While filming a segment of Survival Tips in a bamboo patch I got into a chigger nest. Take a look at all those chiggers on my pants! There were dozens of them, but I took care of it with some common rubbing alcohol. You can also use turpentine or petroleum products, but don’t dance with the devil while you’re pouring that stuff. Chiggers look just like a tick, but much smaller. They don’t burrow into your skin — that’s a myth. They stay on the surface of your skin and bite, and because they’re so tiny they’re pretty hard to pull off once they latch on.
3 thoughts on “Chigger Infestation! And How to Get Rid of Them”
True story. My husband’s friend and family took us fishing.
Friend, wife, 3 children, friend’s MIL, me and husband.
Of the eight, seven had a bad case of chiggers when we got to the friend’s house.

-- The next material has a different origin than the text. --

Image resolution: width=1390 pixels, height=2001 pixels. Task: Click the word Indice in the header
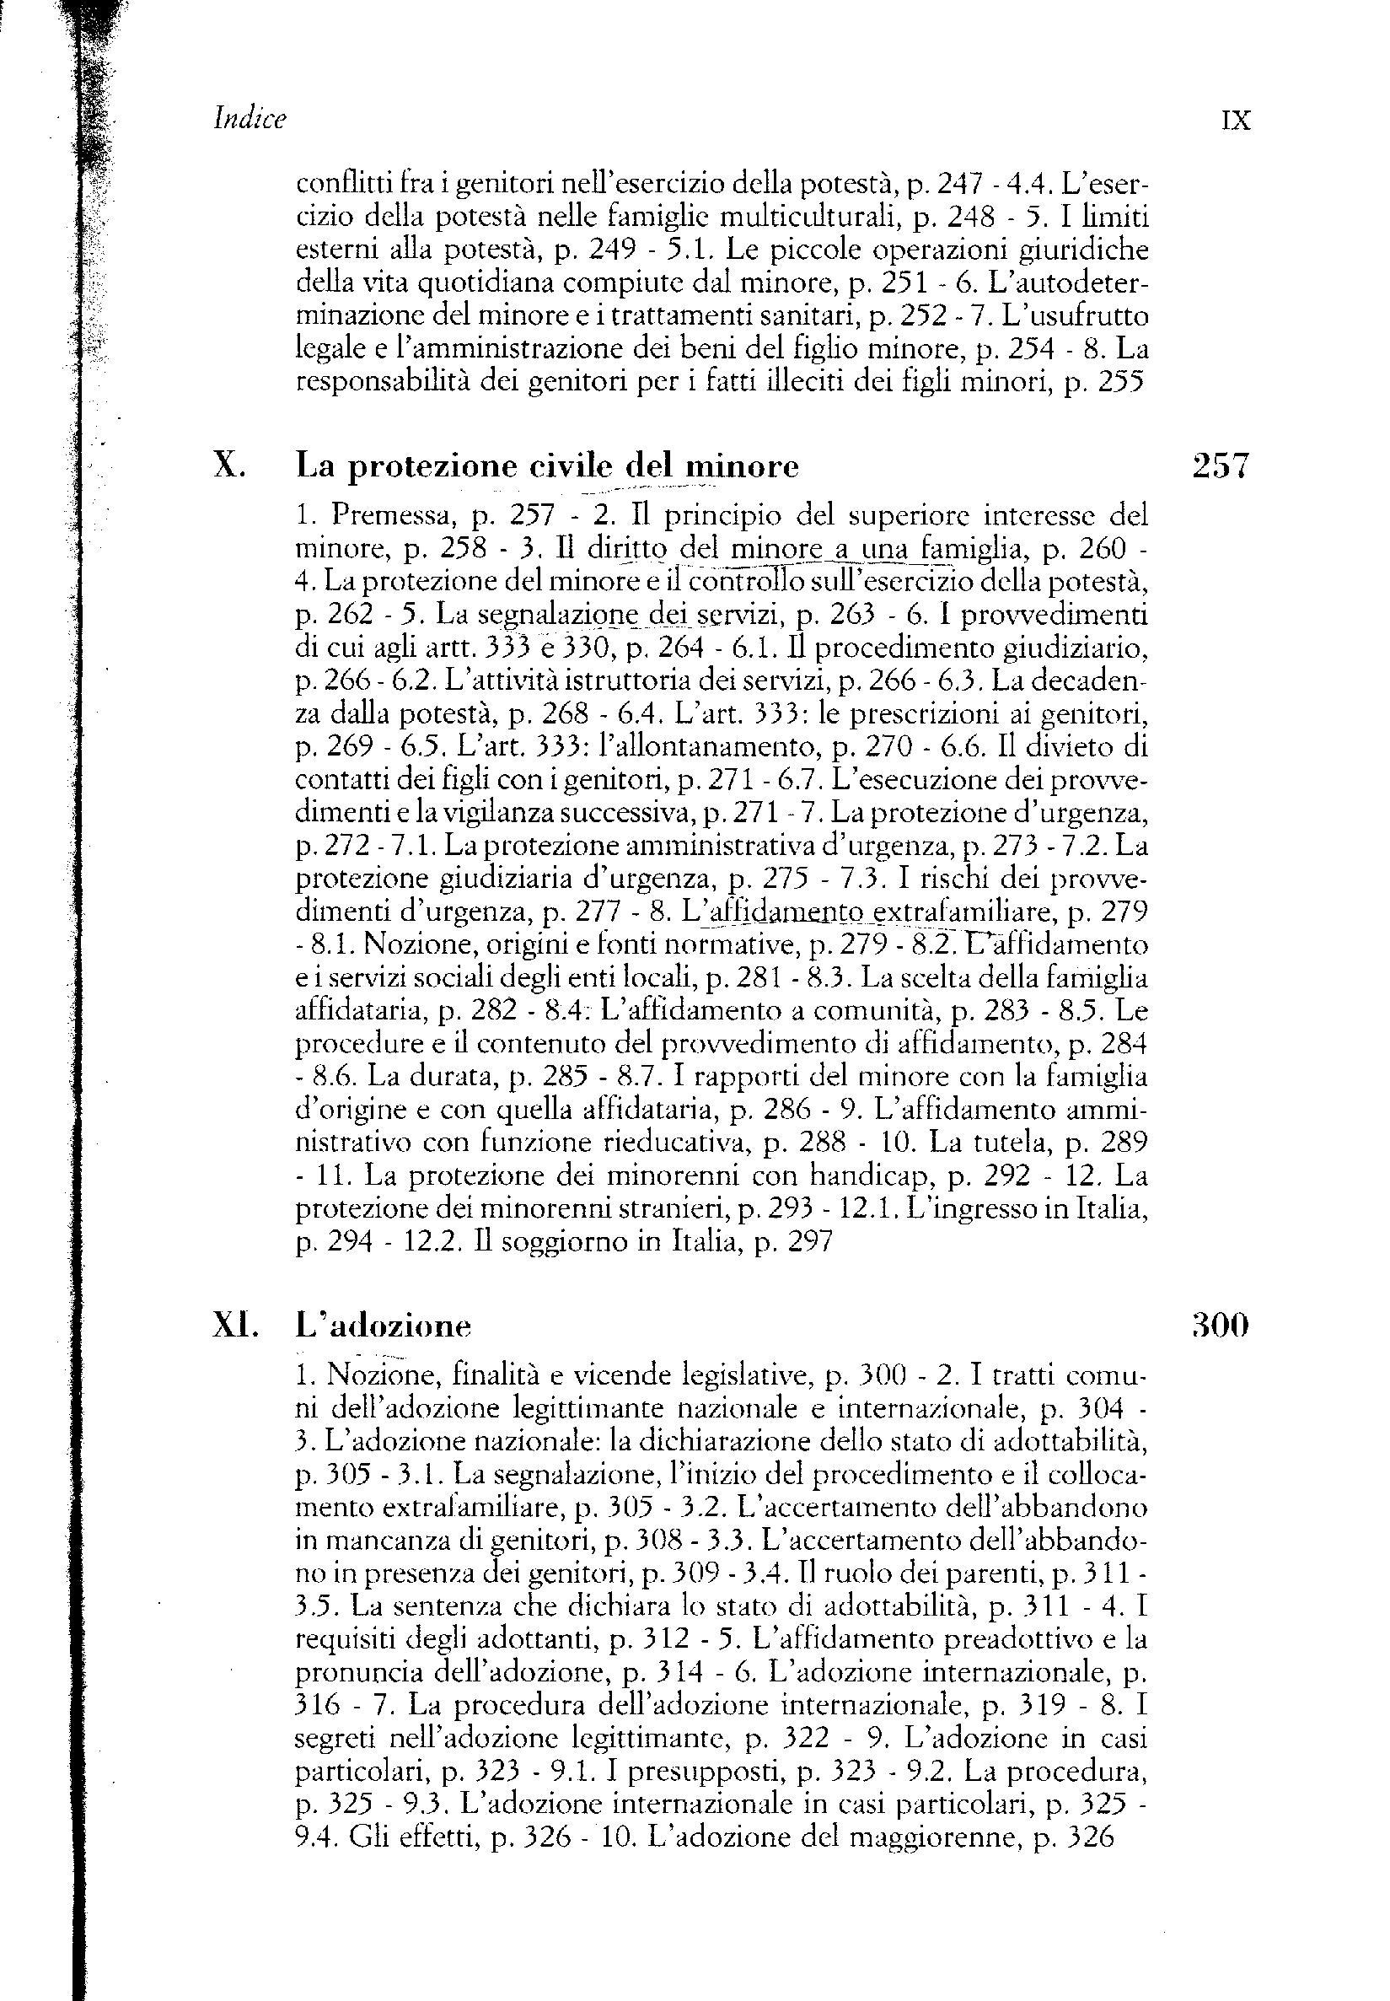pyautogui.click(x=250, y=120)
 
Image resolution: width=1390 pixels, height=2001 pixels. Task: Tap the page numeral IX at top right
pyautogui.click(x=1236, y=121)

I got home with not one bite. I can only owe it to having my body completely covered in lotion as I checked and none of the others lotioned their bodies that morning.
What kind of lotion?
How to get them off once infected. Me and my buddy came home from hunting as teenagers to find we had a bad case of chiggers. My dad who learned this in the CC camps told us to go to the utility room, strip to our underwear then wipe ourselves down with kerosene. Wait 15 minutes then take a shower. No chiggers! The kerosene caused the little buggers to back out of there hold on you in order to breath. Once unconnected the shower washed them down the drain. Absolutely no chiggers left.